___ Extract
Levi creates covers that face the sarcophagus.

*Telepathy (All):* _I will read that later. Can you people go back to the previous room? I need to check something._

After they heed the advice, he backtracks to previous room before he flicks his hand to destroy the skeletons. After it is safe, he looks around the room blue glowing eyes and then reads the script from a distance which he will convey to the party via telepathy.

*Spoiler: OOC*
Show

Baleful utterance on the skellies. After they are destroyed, Levi casts detect magic to see if there are any auras in the room and reads the script with his active comprehend language buff.

----------


## QuadraticGish

After heeding Levi's advice, Orchids moves back. "I wonder if this Lich's story has anything to do with Solum? I haven't seen any mention of it as of yet, but maybe this could be another case of us being able to receive some significant information." she muses aloud.
______
___ Stored data
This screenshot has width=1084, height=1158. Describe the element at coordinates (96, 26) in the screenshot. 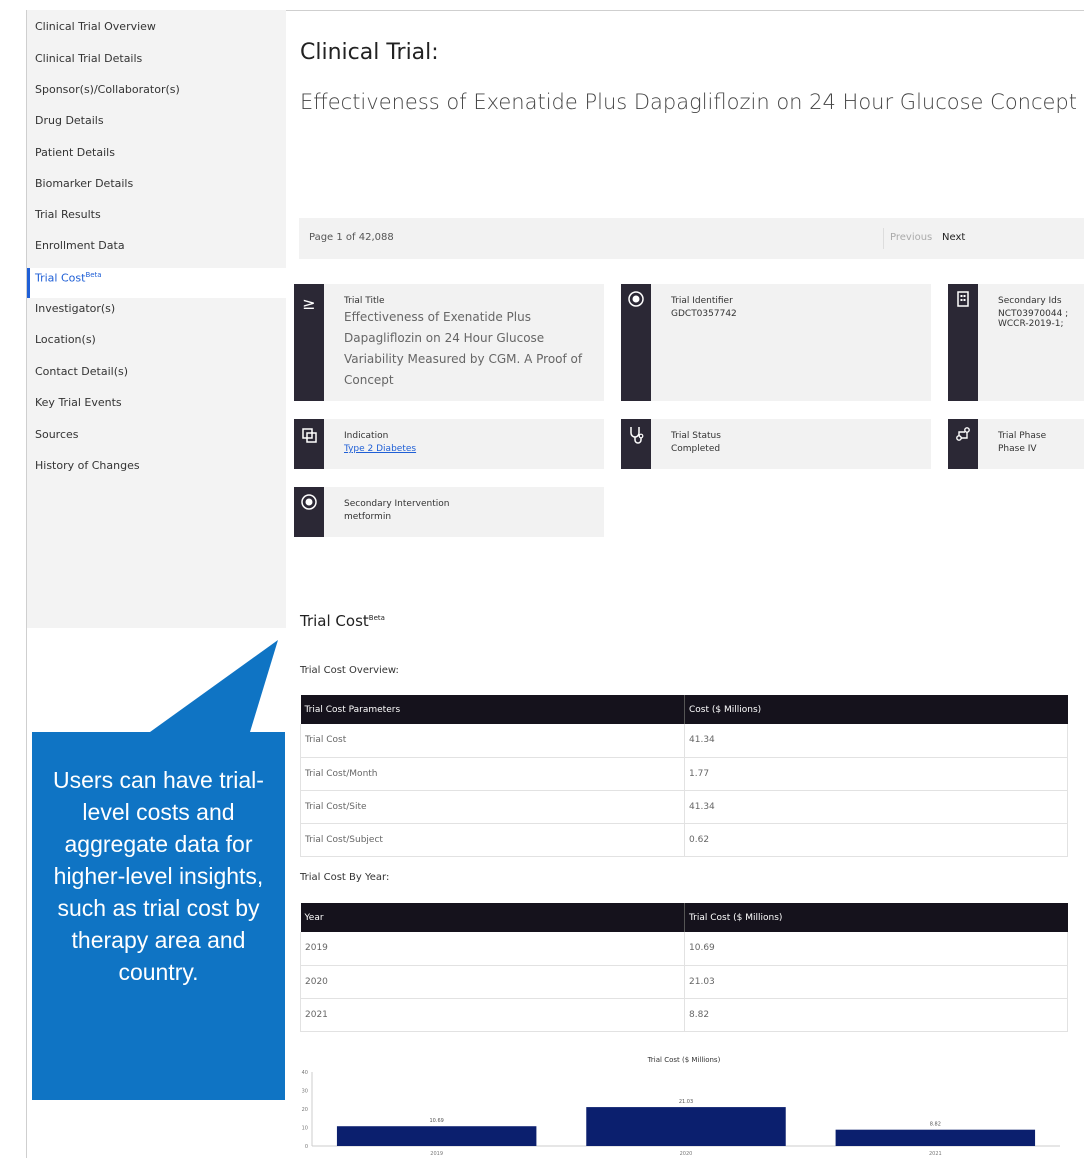

I see `sidebar-item-clinical-trial-overview: Clinical Trial Overview` at that location. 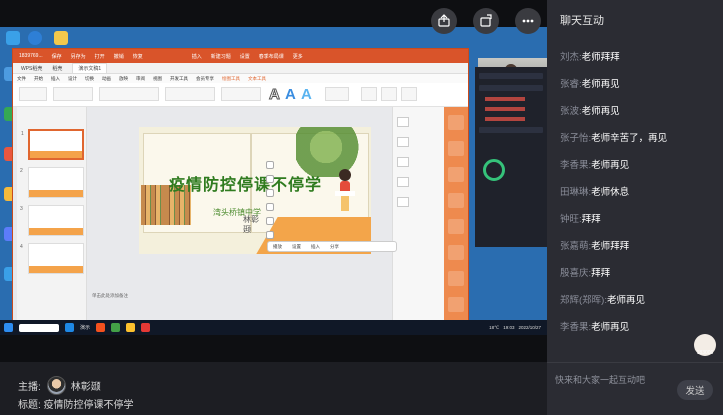 I want to click on slide-thumbnail: 4, so click(x=52, y=258).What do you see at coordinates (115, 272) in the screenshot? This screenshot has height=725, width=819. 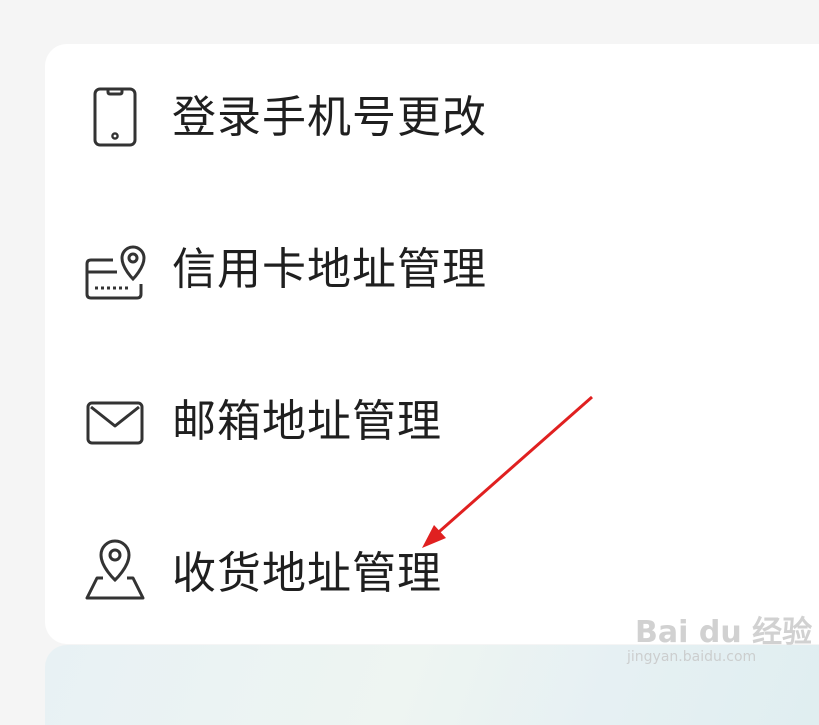 I see `credit-card-location-icon` at bounding box center [115, 272].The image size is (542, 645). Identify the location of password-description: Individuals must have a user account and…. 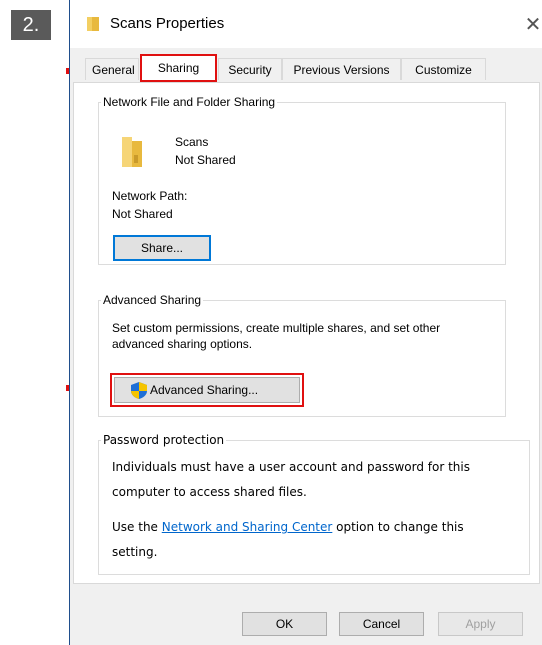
______
To do –
1. In the forum excerpt, what spell does Levi cast once the skeletons are destroyed?
2. Repeat the forum excerpt word for word, everything from "After they heed" down to "she muses aloud.".
The records have no connection to the forum excerpt.

Replies –
1. Detect magic.

2.
After they heed the advice, he backtracks to previous room before he flicks his hand to destroy the skeletons. After it is safe, he looks around the room blue glowing eyes and then reads the script from a distance which he will convey to the party via telepathy.

*Spoiler: OOC*
Show

Baleful utterance on the skellies. After they are destroyed, Levi casts detect magic to see if there are any auras in the room and reads the script with his active comprehend language buff.

----------


## QuadraticGish

After heeding Levi's advice, Orchids moves back. "I wonder if this Lich's story has anything to do with Solum? I haven't seen any mention of it as of yet, but maybe this could be another case of us being able to receive some significant information." she muses aloud.